[start of Materials provided]

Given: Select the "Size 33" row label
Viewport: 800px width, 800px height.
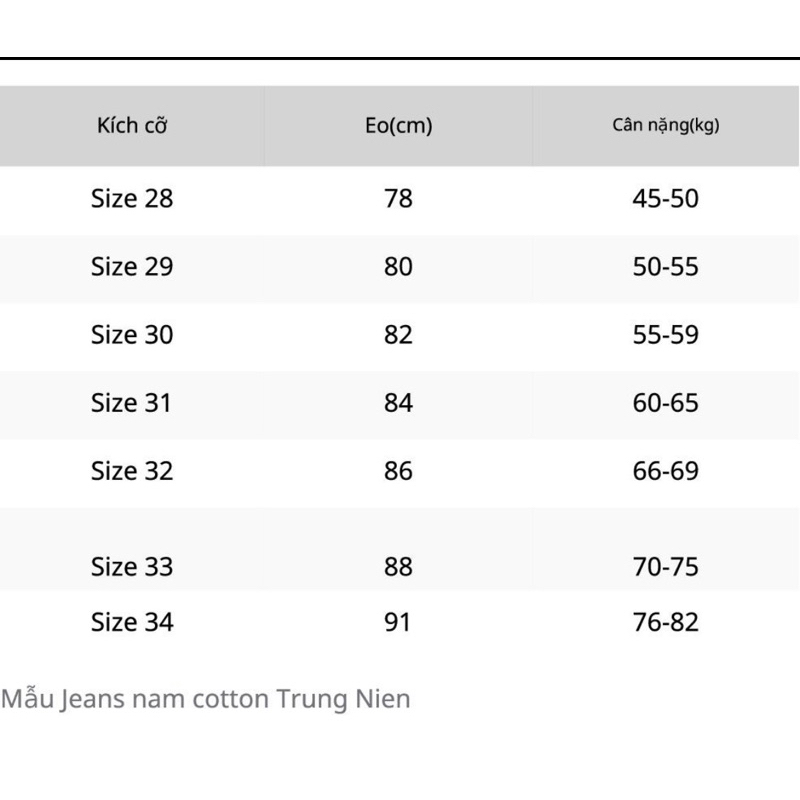Looking at the screenshot, I should pos(132,567).
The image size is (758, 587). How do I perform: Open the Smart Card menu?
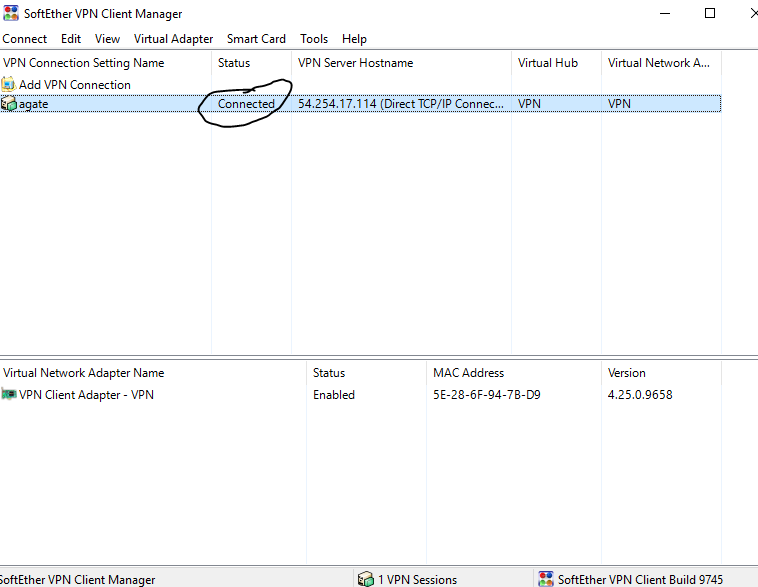tap(256, 39)
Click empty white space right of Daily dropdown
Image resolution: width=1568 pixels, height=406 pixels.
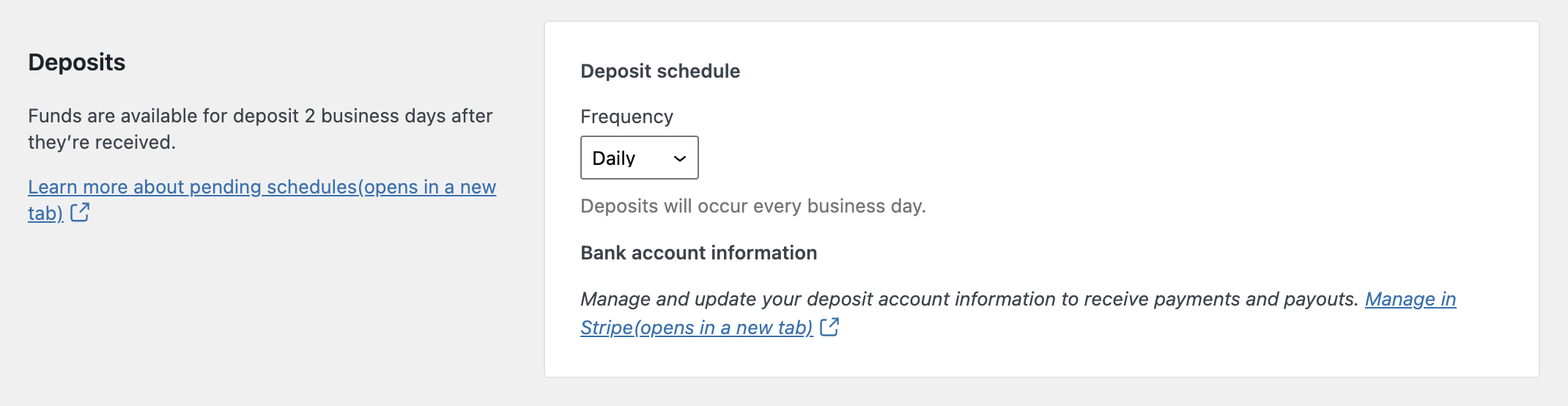click(x=1026, y=158)
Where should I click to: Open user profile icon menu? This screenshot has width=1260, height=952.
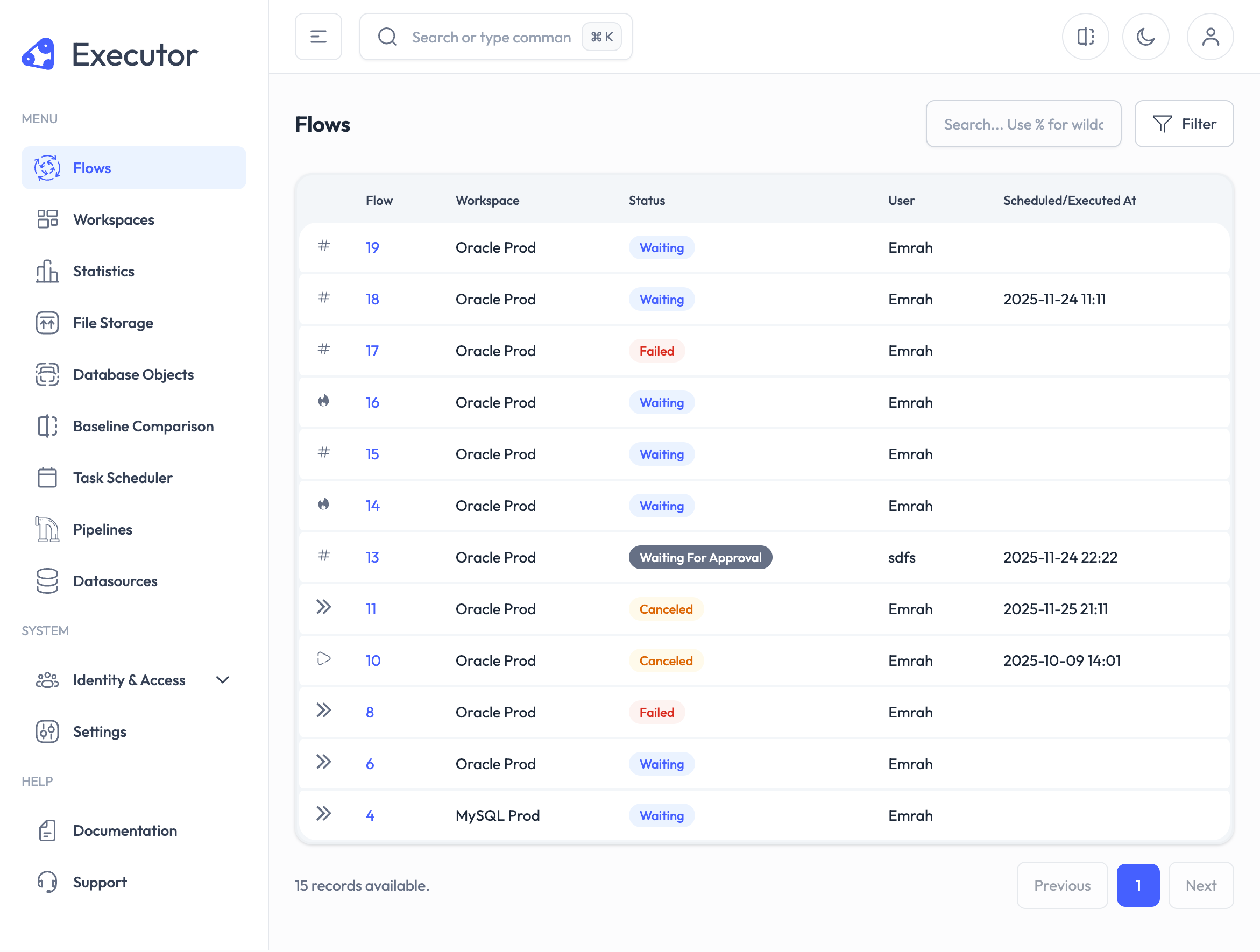point(1210,37)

[end of Materials provided]

# Exercise requirements
Format the items above as a two-column CSV with the columns "request" and "answer", one row per item, each value in a single quoted field with line breaks replaced by spaces. Leave the pictures out.

# Exercise result
request,answer
"Given: Select the ""Size 33"" row label Viewport: 800px width, 800px height.","Looking at the screenshot, I should pos(132,567)."
"The image size is (758, 587). How do I perform: Open the Smart Card menu?","tap(256, 39)"
"Click empty white space right of Daily dropdown Image resolution: width=1568 pixels, height=406 pixels.","click(x=1026, y=158)"
"Where should I click to: Open user profile icon menu? This screenshot has width=1260, height=952.","point(1210,37)"